* _Work instructions_:
The lines from the start of the listing through the line containing "Click the word" should be printed exactly, and no other lines should be printed.

* _Records supplied_:
========================================
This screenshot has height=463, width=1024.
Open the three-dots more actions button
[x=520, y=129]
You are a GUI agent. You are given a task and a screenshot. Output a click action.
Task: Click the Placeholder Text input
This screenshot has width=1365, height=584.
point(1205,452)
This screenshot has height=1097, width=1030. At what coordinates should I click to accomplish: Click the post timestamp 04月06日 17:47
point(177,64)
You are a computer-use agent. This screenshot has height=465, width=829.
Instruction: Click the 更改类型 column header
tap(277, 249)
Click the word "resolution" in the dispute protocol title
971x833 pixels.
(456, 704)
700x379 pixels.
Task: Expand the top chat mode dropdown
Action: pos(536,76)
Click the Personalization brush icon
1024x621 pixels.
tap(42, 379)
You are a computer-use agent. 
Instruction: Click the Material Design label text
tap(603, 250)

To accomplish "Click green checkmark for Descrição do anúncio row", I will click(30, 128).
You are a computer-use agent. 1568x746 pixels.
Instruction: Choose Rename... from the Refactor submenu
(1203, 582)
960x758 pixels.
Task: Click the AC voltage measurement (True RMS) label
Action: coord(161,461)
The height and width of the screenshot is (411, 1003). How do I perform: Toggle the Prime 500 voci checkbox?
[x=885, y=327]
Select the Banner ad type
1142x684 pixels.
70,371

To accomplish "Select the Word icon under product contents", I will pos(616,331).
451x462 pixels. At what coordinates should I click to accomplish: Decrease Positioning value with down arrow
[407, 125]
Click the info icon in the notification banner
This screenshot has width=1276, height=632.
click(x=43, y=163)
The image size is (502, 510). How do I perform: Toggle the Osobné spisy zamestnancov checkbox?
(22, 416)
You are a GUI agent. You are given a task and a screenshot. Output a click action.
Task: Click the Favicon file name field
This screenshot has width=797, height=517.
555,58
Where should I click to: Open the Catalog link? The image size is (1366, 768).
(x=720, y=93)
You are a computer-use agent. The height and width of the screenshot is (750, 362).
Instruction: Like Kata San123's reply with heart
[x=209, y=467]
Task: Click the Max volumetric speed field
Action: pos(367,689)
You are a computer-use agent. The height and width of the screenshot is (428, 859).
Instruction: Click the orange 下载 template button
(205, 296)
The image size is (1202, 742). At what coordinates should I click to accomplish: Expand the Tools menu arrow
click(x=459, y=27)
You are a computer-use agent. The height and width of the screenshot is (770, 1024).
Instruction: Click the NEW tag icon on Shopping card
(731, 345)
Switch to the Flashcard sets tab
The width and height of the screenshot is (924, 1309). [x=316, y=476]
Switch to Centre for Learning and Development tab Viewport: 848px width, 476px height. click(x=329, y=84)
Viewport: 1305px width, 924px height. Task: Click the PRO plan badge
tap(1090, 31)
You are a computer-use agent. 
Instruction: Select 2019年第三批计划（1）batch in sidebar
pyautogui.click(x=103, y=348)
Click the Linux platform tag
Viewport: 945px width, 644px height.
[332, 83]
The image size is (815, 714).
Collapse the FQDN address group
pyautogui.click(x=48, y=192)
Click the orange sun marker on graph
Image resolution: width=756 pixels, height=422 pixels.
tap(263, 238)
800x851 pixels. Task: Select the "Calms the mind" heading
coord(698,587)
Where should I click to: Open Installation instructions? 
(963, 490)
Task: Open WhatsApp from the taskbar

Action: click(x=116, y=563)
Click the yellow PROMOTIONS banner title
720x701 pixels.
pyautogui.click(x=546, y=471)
========================================
* _Result_:
This screenshot has height=463, width=1024.
Open the three-dots more actions button
[x=520, y=129]
You are a GUI agent. You are given a task and a screenshot. Output a click action.
Task: Click the Placeholder Text input
This screenshot has width=1365, height=584.
point(1205,452)
This screenshot has height=1097, width=1030. At what coordinates should I click to accomplish: Click the post timestamp 04月06日 17:47
point(177,64)
You are a computer-use agent. This screenshot has height=465, width=829.
Instruction: Click the 更改类型 column header
tap(277, 249)
Click the word "resolution" in the dispute protocol title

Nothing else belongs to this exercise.